Brief:
Would you please transcribe the records below exactly, leaving out the pictures?

Material provided:

————

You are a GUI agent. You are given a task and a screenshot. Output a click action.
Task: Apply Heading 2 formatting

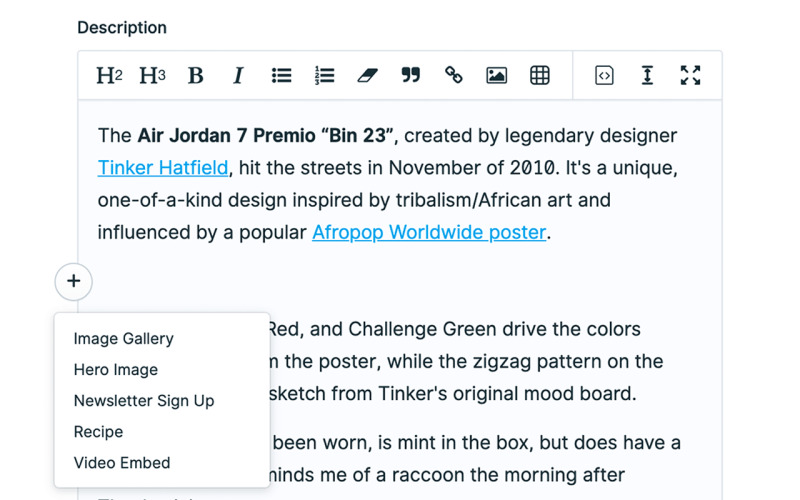(x=109, y=76)
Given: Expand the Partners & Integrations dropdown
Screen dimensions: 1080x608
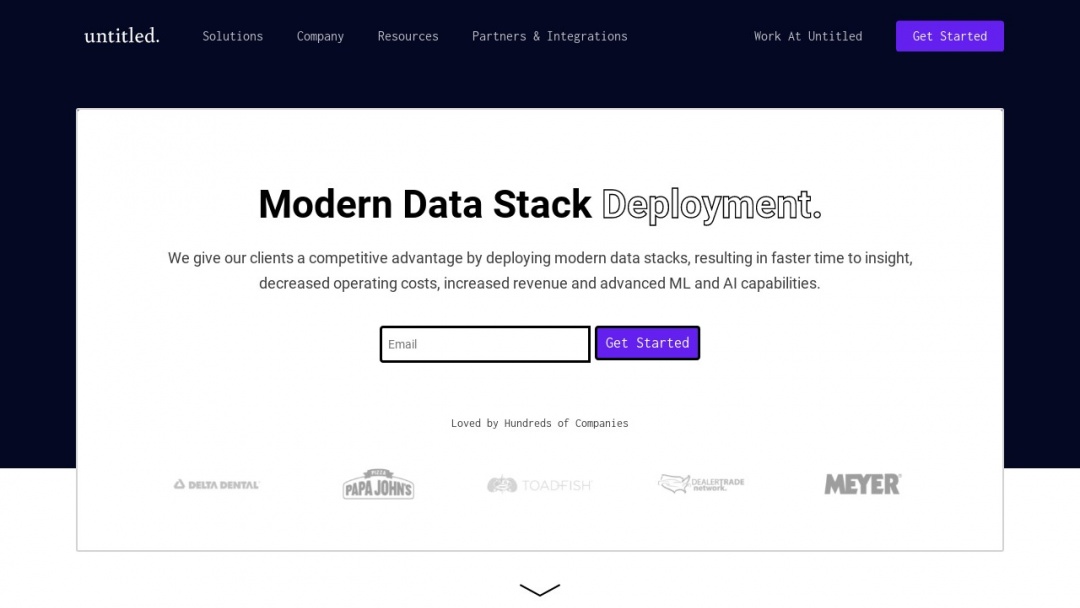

————

Reply:
You are a GUI agent. You are given a task and a screenshot. Output a click action.
Task: Apply Heading 2 formatting

(x=109, y=76)
Given: Expand the Partners & Integrations dropdown
Screen dimensions: 1080x608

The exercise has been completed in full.